Une cohabitation par défaut, vécue comme un compromis douloureux entre survie financière et aspirations personnelles.
Un confort… souvent à sens unique

Si certaines femmes restent pour des raisons économiques, 34 % évoquent également le « confort » comme facteur de leur maintien dans le mariage. Ce confort n’est pas toujours matériel : il traduit souvent l’évitement du bouleversement, la peur du vide, ou simplement l’habitude.
Mais à quel prix ? L’étude révèle qu’une femme sur dix n’ose pas envisager la séparation de peur de la réaction de son conjoint. Une donnée qui souligne une autre forme de dépendance, plus insidieuse : la crainte, la pression, parfois même le déséquilibre relationnel.
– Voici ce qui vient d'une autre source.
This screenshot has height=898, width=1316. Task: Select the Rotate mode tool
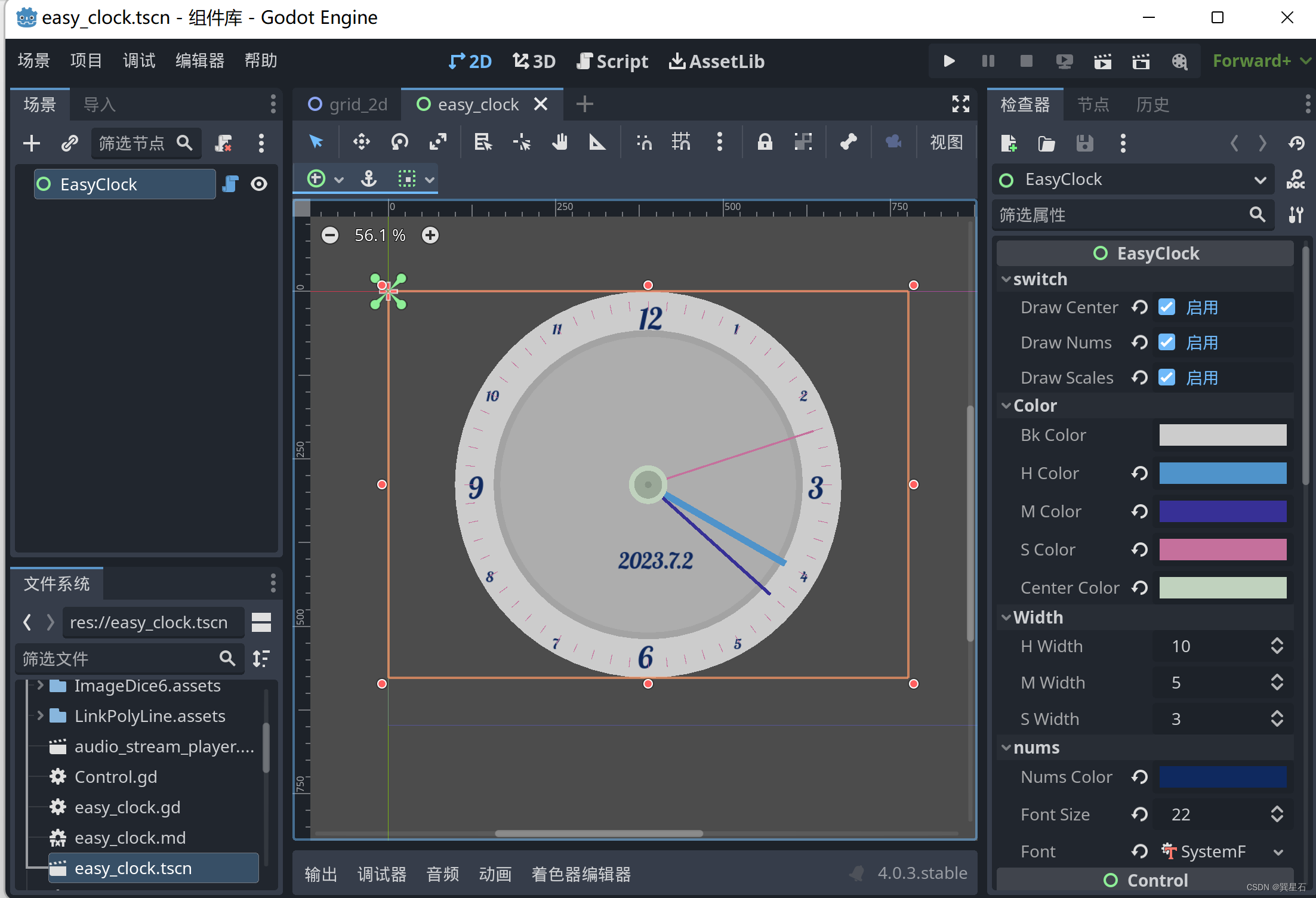399,142
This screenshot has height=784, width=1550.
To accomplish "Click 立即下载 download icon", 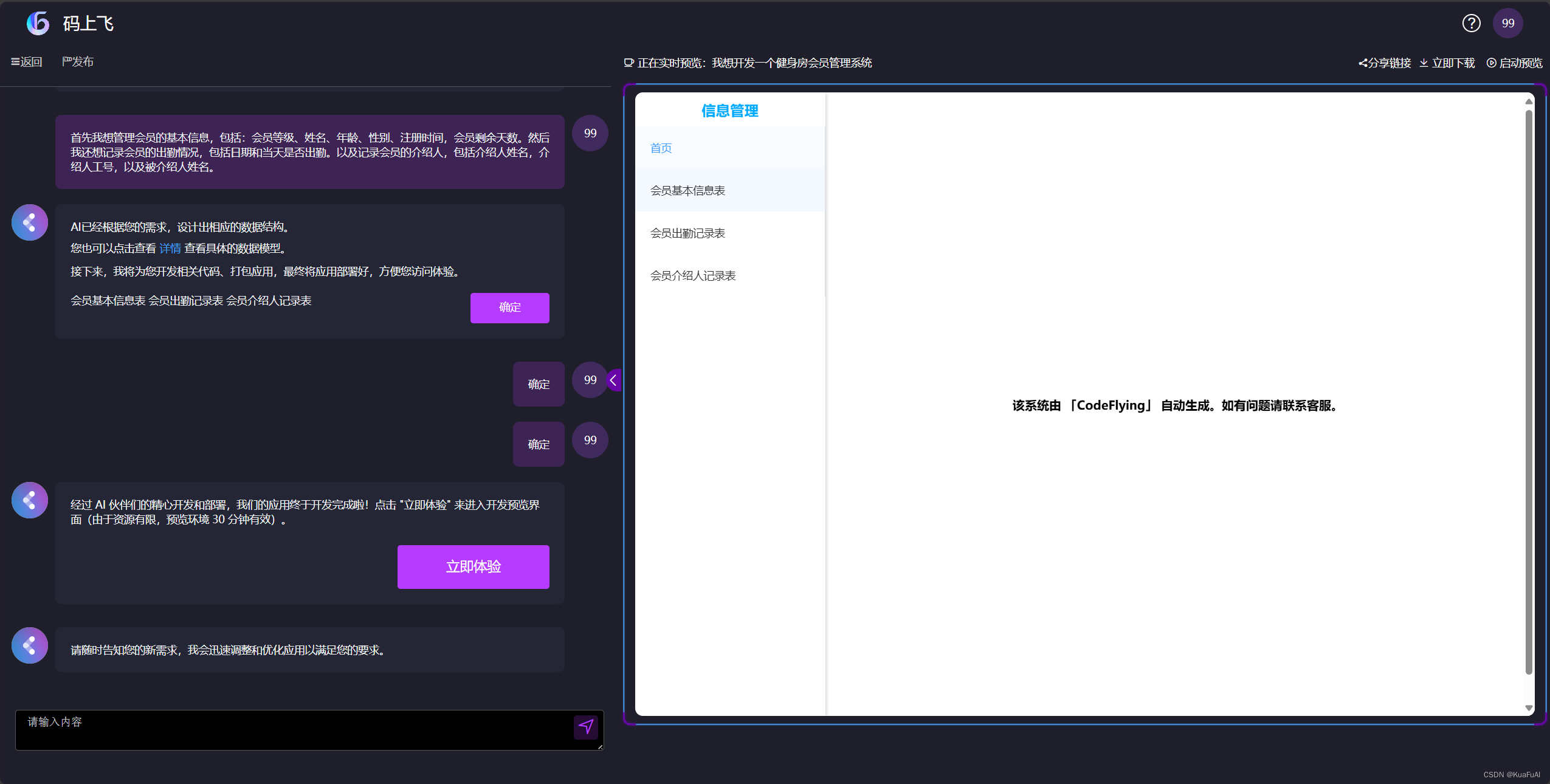I will click(1424, 63).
L’amour qui s’efface, l’affection qui demeure
Avec le temps, l’amour romantique laisse souvent place à une affection tiède, voire à un agacement permanent. Trois femmes sur dix déclarent ressentir « ni plus ni moins » que de l’attachement, sans passion ni désir. Pour Clarisse, 48 ans, « c’est surtout le manque d’implication de son mari au quotidien » qui épuise.
Et elle est loin d’être un cas isolé : les trois quarts des femmes partagent ce sentiment de fatigue face à la charge domestique mal répartie.